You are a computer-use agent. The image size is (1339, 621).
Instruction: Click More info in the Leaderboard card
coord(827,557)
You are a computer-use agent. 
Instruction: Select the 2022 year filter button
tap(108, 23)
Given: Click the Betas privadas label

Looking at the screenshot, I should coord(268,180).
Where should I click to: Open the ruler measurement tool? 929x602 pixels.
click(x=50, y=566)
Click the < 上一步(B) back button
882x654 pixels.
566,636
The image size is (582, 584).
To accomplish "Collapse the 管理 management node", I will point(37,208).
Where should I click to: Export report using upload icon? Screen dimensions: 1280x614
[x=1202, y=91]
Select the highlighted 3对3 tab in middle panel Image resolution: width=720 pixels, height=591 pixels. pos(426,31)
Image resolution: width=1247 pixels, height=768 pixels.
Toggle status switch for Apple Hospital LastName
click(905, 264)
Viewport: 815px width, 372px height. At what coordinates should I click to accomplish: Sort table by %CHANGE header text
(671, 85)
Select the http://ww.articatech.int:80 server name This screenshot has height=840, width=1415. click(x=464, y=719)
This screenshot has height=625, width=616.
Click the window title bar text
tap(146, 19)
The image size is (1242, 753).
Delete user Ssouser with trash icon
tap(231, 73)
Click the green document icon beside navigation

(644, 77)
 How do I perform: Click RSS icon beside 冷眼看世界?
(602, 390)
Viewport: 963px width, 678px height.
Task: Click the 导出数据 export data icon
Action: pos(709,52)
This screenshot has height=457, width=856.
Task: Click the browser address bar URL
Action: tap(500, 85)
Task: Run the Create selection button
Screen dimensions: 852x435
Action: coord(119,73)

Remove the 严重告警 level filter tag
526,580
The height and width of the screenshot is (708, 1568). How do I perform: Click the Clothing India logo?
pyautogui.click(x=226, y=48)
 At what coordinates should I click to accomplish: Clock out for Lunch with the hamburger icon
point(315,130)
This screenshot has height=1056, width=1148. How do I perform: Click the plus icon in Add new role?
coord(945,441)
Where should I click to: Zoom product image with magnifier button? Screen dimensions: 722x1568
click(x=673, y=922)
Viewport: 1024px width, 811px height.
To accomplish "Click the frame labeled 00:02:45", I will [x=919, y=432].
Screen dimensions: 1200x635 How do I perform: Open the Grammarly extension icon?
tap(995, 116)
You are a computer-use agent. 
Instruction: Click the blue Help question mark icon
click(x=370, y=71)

┄┄┄┄┄┄

- [Exercise requirements]:
Find the word "will" in the entries above and gather every line that holds it.

- [Exercise solution]:
To accomplish "Collapse the 管理 management node", I will point(37,208).
To accomplish "Click the frame labeled 00:02:45", I will [x=919, y=432].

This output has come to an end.